SparkR. Convert UTC to local time for all observations, multiple timezones


I am new to SparkR, learning as I go, and on version 2.2.0 - SNAPSHOT. I have a SparkDataFrame with one column of UTC timestamps, one column of time zones. For example:

mydates<- c("2012-12-22 14:23:05", "2015-01-19 16:37:42", "2017-03-02 08:22:55")
mytimeZones<- c("America/Chicago", "America/New_York", "Pacific/Galapagos")
dfr<- data.frame(date=mydates, timezone=mytimeZones)

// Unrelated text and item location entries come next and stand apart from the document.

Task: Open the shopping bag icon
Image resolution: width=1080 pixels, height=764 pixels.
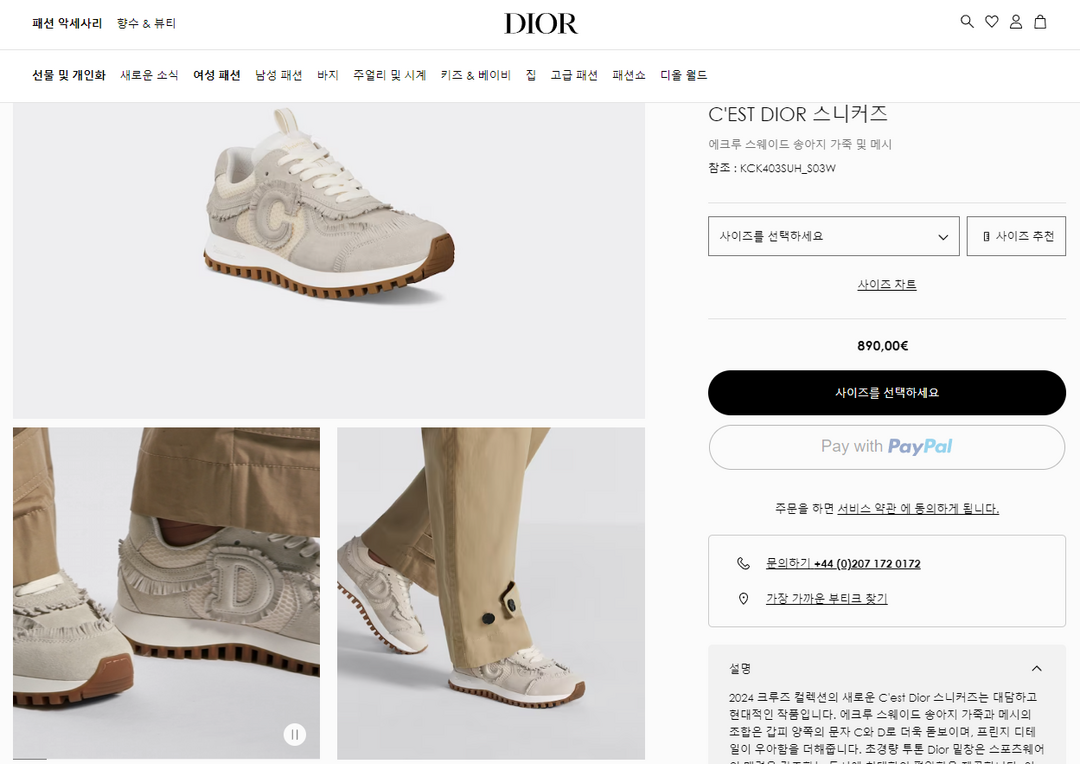Action: coord(1041,22)

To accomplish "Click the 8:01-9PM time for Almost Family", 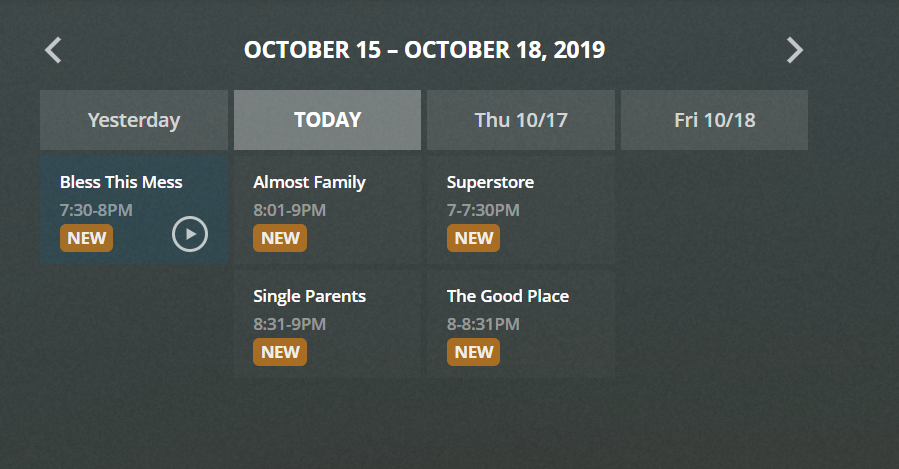I will point(289,210).
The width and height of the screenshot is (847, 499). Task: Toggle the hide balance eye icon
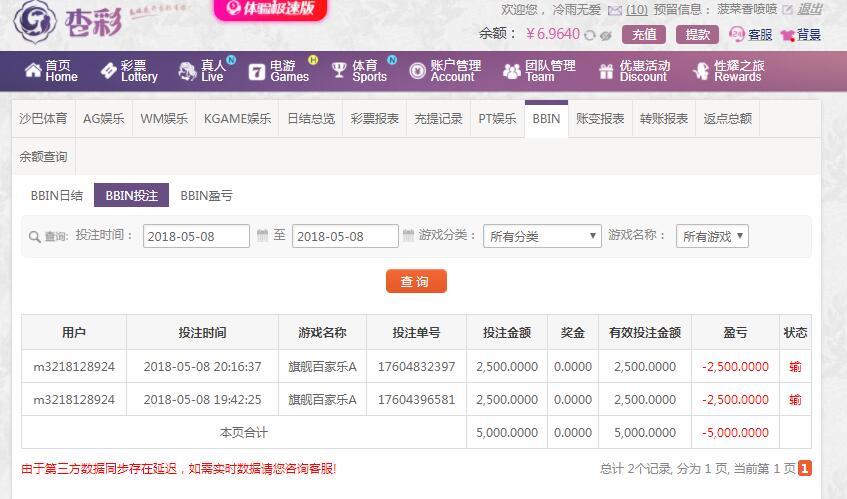(606, 35)
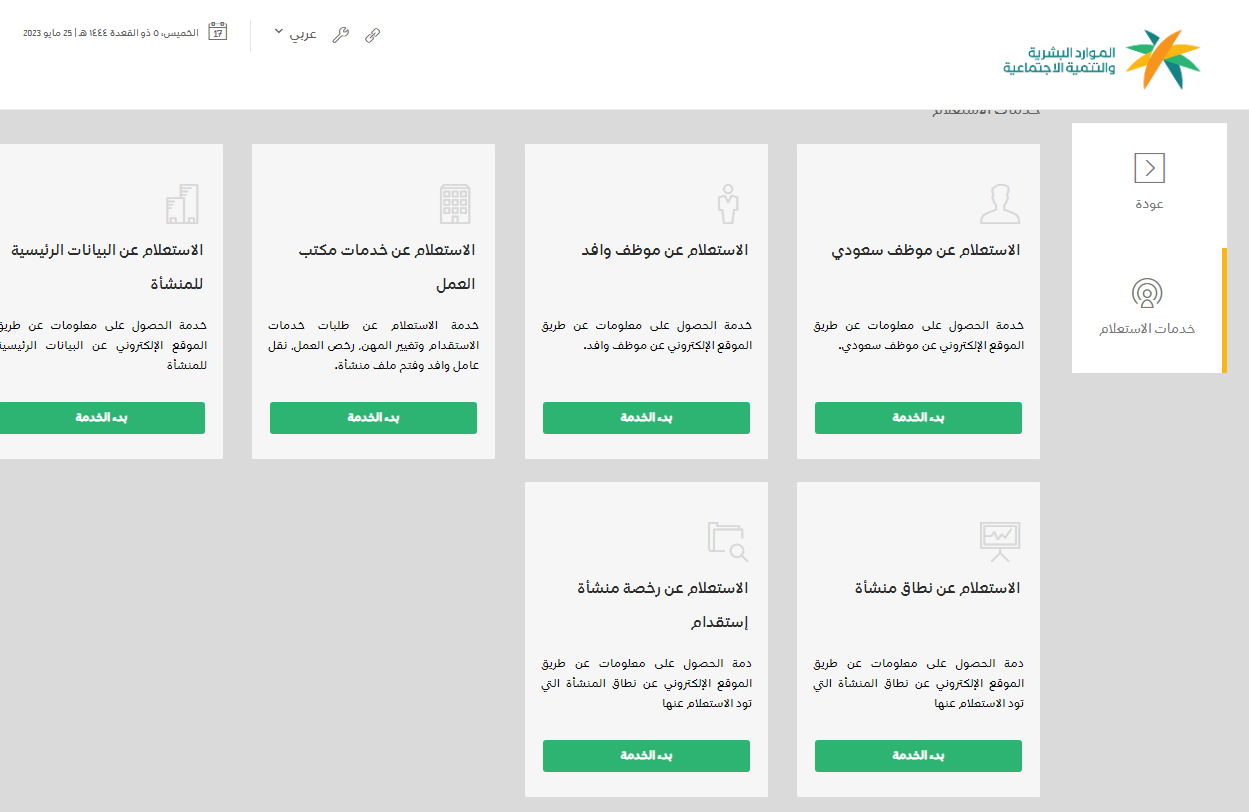Start service for labor office services inquiry
This screenshot has width=1249, height=812.
coord(373,418)
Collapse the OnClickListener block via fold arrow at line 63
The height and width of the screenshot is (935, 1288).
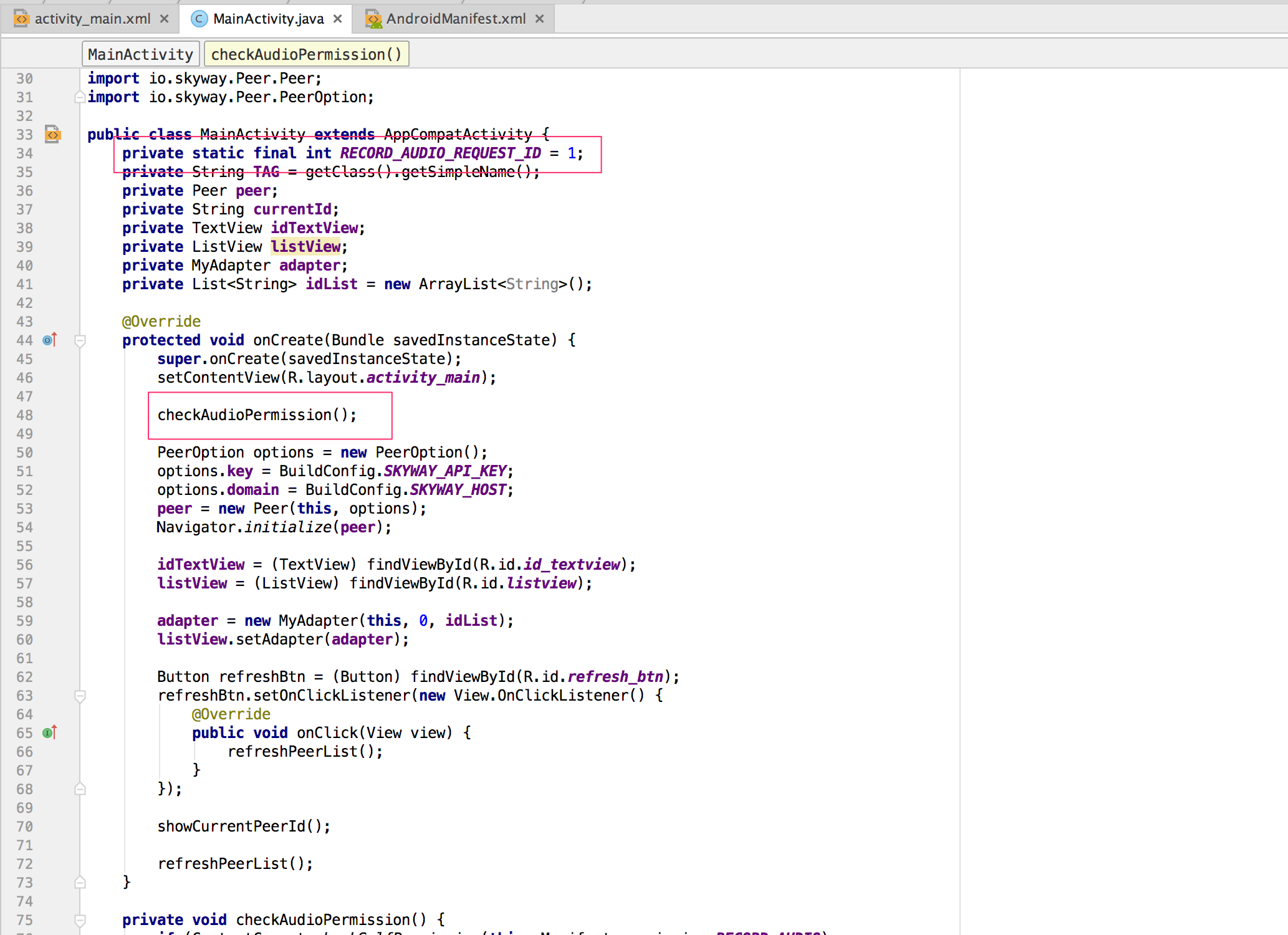(80, 696)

dfs<- SparkR::createDataFrame(dfr)

What I would like to do is make a column of local times for each observation in my dataset. I saw that the from_utc_timestamp() function takes in a column of timestamps and a string representing the desired timezone conversion. My problem is that I have columns of both. Given this, I am wondering what the workflow would need to be, and if someone with more experience with SparkR might be willing to shed insight into how I can tackle this problem? At the moment, I have tried things like this:

dftest<- withColumn(dfs, "LocalTime", 
  SparkR:::foreach(dfs, function(x){from_utc_timestamp(y=x$date, x=x$timezone)})
)

But with no success. I'm hoping someone out there has tackled this problem in SparkR and could help me. Thanks for your time. Kind Regards, Nate


Solution

  • You can use either selectExpr:

    selectExpr(dfs, "*", "from_utc_timestamp(date, timezone) AS LocalTime")
    

    or expr:

    withColumn(dfs, "LocalTime", expr("from_utc_timestamp(date, timezone)"))
    

    In a simpler case, where timezone is a constant string calling from_utc_timestamp directly would do the trick:

    withColumn(dfs, "LocalTime", 
      from_utc_timestamp(column("date"), "America/New_York")
    

    Unfortunately there is no from_utc_timestamp with signature (Column, Column) => Column, hence the SQL-ish solution.